Previous research has highlighted the role of ER stress in promoting immune escape and facilitating metastasis [43, 44]. Subsequent GSEA, GO, and KEGG analyses of the two subgroups revealed enrichment in immune-related pathways. Notably, tumor purity has been identified as negatively correlated with immune response, suggesting its potential as an indicator of the immune response level in the tumor microenvironment [45]. To explore this further, we employed four different immune scoring algorithms, and all results consistently indicated that individuals classified as low-risk exhibited higher expression levels of B cells, CD4+ T cells, CD8+ T cells, neutrophils, macrophages, and endothelial cells. The density of CD8+ T cells and mature dendritic cells has been closely associated with the survival rate of lung cancers, with higher CD8+ T cell density correlating with better 5-year survival rates [46], consistent with our findings. Additionally, we observed decreased expression of immune checkpoint genes in the high-risk group, which may be attributed to immune cell dysregulation. Therefore, our new prognostic model holds potential to not only assess the survival prognosis of LUAD but also shed light on the immune microenvironment.
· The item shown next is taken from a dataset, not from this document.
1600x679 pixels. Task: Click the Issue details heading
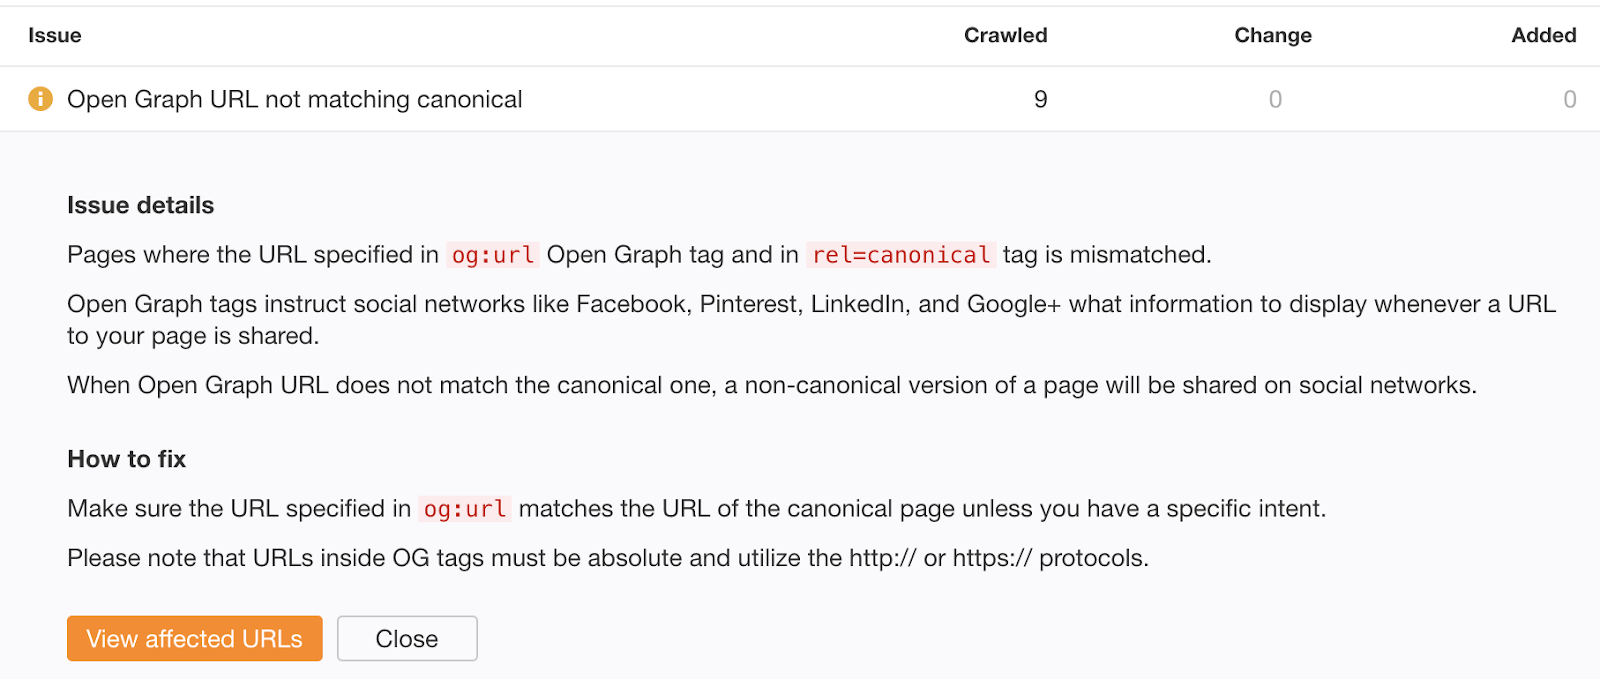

Several limitations should be acknowledged in this study. Firstly, the model primarily relies on data from the TCGA database and the Nantong cohort, thus its generalizability to other datasets may be limited. Therefore, a prospective multicenter cohort study is necessary to validate the findings and ensure their applicability to diverse populations. Secondly, in order to comprehensively elucidate the underlying reasons for the discordance between NUPR1 mRNA and protein expression levels, further evidence from additional experiments and investigations is required.

Overall, this study presents a prognostic model based on six genes associated with ER stress. The model exhibits utility in predicting the survival outcomes of patients with LUAD and offers insights into tumor immune infiltration to some extent. Furthermore, the identification of key genes provides novel insights into the molecular mechanisms underlying LUAD.